Don't forget Crucial, none of that sandforce crap and personally I've never had a single one die, 5 in various machines with near 2 years on the clock.

I went through so many Vertex 3's and Agility 3's before I bit the bullet and tried out Crucial for the first time, good times.


----------



## Novulux (Oct 12, 2012)

Had mine for 2 months now, I'll be sure to post should it die on me.


----------



## Steevo (Oct 12, 2012)

OneMoar said:


> Mussels is correct:
> they need to make ssd's with changeable controller boards its not the NAND its self that's self destructing but the controllers never buy anything OCZ all there ssds are garbage every drive they release has firmware issues or suddenly self destructs
> your choices are in order from best to meh,
> intel:
> ...



You do know that Kingston uses sandforce, and Indillix is just a Marvell chip that has been overclocked and a new firmware written right?

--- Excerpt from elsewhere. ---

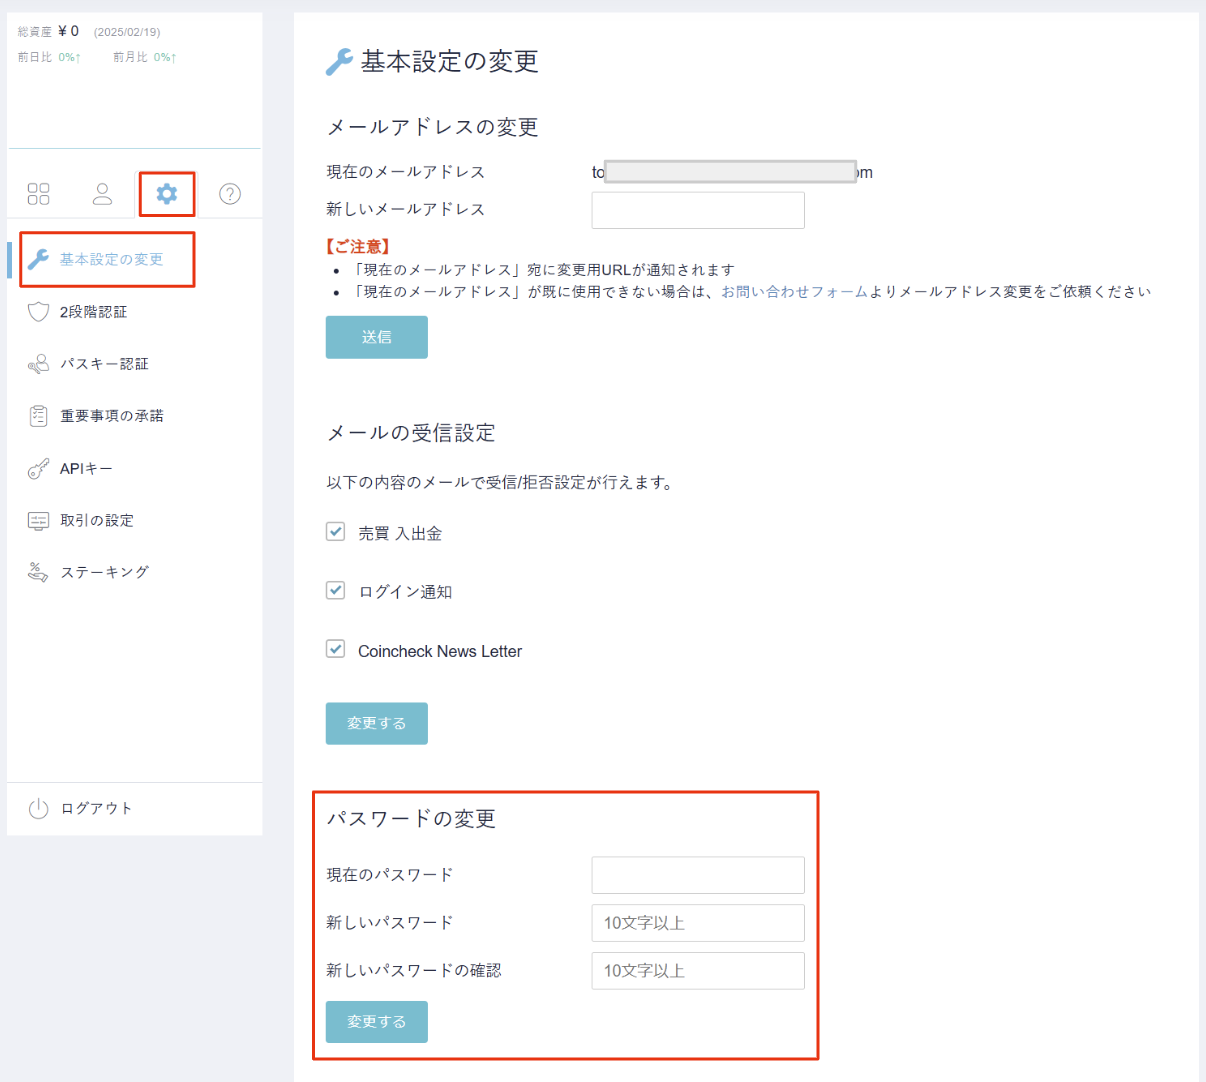Open the account person icon tab
1206x1082 pixels.
coord(102,194)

Please, stop talking trash about, you know a guy, who knows a guy. SSD's are still not quite mainstream, and as such you should expect to need to configure and tweak them to get the performance, or durability. Then factor in that some users still don't get how and what a SSD is and does for them other than ohh, it goes faster.....


SSD's have parts that fail, but unlike a mechanical HDD where if a bearing starts to fail and causes the disks to vibrate, spin at an incorrect RPM, or lockup there are no mechanical parts to replace. I think of them like a laptop battery, when its dead, its dead. Performance will probably decline first, but it will die. 

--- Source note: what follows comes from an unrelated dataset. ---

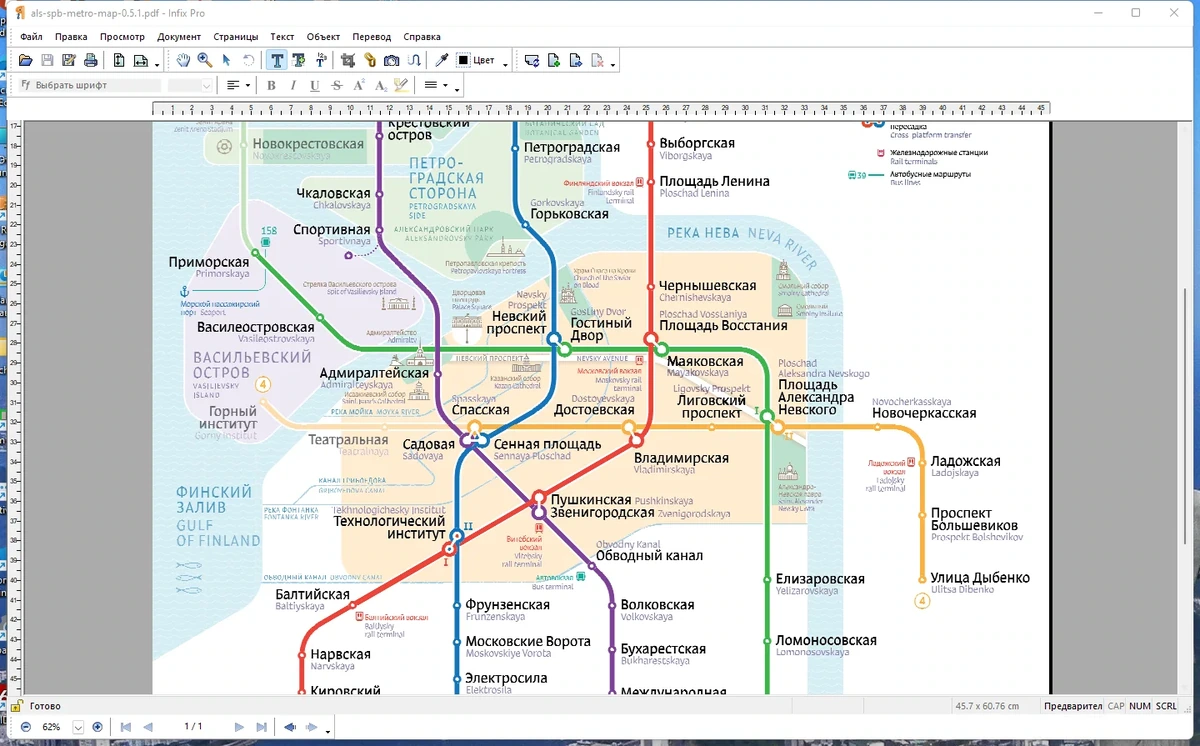Click the zoom in plus button

click(97, 727)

Once you have gotten past the fact it will die, unlike most computer components, just factor if you are comfortable paying that much for the performance and risk, and what your threshold for failure is and the backups.


----------



## Liquid Cool (Oct 12, 2012)

As I mentioned in another thread...I had a laptop with a bad motherboard(HP 8510p) pushing insane voltage into one of my Samsung 830's.   It finally fried the controller of the 830, but it actually still worked for quite awhile...long enough to get the data off of it.  Tough little bugger in my opinion...and again I'll mention Samsung actually overnighted the replacement.  They offered, I didn't ask.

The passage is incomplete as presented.